# [EXERCISE GOAL]
Copy out each line containing "Policy" from the entries below.

# [INPUT DATA]

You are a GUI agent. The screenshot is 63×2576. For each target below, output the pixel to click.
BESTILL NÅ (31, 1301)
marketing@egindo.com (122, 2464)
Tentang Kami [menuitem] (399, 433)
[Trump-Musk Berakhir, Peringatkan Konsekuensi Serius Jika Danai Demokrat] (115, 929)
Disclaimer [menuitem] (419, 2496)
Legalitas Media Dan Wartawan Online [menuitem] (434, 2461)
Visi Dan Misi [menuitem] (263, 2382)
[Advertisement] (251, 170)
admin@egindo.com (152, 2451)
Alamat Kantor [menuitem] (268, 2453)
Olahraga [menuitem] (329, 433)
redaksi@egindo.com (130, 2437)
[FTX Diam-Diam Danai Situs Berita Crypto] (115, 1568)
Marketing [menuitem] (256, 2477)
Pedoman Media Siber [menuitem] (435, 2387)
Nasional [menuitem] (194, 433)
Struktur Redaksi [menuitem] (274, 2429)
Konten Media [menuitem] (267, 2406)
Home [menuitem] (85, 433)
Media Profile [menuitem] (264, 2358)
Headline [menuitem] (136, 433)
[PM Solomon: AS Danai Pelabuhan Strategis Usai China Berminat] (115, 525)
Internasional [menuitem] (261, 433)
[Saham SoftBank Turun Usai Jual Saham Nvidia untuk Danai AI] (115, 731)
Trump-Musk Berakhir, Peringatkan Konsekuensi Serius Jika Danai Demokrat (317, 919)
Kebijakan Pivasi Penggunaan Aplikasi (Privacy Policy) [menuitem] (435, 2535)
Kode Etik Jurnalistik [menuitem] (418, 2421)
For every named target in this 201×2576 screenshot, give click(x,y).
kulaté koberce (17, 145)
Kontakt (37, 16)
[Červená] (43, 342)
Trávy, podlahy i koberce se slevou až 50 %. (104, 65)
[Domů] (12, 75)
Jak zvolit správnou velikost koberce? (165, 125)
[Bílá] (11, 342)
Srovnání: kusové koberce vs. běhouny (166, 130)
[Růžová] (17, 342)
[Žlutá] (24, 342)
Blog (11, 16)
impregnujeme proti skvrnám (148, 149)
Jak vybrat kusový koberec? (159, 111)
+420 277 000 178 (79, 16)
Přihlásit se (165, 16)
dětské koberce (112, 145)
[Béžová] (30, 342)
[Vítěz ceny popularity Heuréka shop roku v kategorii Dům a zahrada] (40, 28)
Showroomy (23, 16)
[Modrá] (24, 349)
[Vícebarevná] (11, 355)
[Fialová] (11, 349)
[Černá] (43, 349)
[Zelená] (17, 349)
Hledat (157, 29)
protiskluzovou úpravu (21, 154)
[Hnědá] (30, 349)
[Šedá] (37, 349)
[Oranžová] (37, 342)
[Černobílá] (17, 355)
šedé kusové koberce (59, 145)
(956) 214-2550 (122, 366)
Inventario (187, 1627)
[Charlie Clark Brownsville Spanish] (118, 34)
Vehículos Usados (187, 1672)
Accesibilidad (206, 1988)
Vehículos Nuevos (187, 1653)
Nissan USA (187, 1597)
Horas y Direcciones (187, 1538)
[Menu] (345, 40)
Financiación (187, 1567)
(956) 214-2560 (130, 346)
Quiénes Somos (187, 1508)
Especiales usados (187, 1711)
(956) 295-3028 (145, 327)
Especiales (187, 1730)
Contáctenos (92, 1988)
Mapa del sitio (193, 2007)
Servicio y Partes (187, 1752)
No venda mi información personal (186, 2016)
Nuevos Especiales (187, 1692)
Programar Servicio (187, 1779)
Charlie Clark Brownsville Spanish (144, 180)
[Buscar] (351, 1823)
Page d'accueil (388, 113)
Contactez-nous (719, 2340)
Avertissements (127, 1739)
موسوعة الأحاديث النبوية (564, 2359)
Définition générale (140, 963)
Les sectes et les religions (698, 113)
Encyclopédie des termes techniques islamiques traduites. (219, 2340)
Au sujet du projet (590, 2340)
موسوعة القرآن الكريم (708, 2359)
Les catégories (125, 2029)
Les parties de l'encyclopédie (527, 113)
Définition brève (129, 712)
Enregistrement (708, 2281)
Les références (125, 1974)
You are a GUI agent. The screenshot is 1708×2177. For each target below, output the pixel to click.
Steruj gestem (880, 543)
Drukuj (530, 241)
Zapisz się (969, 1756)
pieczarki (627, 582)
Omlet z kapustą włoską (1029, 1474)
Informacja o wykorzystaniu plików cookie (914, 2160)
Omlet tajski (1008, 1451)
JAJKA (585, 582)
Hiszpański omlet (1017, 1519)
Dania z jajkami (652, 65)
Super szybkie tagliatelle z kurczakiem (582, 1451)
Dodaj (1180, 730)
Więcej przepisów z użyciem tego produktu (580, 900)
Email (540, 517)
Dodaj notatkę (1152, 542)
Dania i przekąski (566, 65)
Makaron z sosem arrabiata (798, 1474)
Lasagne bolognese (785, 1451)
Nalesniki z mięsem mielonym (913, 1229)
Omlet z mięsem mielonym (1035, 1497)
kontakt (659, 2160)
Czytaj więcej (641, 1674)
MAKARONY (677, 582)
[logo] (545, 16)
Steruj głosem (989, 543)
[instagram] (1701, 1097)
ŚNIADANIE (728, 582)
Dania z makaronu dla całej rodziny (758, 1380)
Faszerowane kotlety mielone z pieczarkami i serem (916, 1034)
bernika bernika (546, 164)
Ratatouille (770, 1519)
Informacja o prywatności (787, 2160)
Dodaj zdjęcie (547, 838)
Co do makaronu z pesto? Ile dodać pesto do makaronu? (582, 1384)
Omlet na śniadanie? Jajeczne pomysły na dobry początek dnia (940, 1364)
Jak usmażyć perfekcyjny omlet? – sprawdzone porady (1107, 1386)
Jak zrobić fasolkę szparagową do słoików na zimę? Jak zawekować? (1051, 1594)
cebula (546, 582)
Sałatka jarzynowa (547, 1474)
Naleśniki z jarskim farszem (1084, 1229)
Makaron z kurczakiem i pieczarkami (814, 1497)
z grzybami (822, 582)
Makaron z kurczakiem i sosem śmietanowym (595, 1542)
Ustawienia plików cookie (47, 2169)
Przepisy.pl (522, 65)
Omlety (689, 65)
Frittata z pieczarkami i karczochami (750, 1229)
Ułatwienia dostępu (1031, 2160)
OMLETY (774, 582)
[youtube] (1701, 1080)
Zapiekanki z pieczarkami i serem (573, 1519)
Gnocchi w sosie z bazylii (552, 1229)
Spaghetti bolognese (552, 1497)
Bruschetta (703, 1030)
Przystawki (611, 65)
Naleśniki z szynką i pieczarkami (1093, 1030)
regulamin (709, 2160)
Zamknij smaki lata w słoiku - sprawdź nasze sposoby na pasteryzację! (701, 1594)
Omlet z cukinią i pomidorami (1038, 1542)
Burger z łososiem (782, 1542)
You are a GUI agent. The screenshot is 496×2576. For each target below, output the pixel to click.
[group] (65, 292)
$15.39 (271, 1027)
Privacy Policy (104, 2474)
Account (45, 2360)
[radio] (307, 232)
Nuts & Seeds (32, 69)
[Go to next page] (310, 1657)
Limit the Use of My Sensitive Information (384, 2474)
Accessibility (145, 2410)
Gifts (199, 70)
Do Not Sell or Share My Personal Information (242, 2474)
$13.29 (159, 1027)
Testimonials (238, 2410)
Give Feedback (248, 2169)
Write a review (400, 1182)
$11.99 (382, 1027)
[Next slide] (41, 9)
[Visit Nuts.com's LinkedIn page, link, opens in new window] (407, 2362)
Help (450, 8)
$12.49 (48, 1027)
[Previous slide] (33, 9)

# [SOLUTION]
Kebijakan Pivasi Penggunaan Aplikasi (Privacy Policy) [menuitem] (435, 2535)
Privacy Policy (104, 2474)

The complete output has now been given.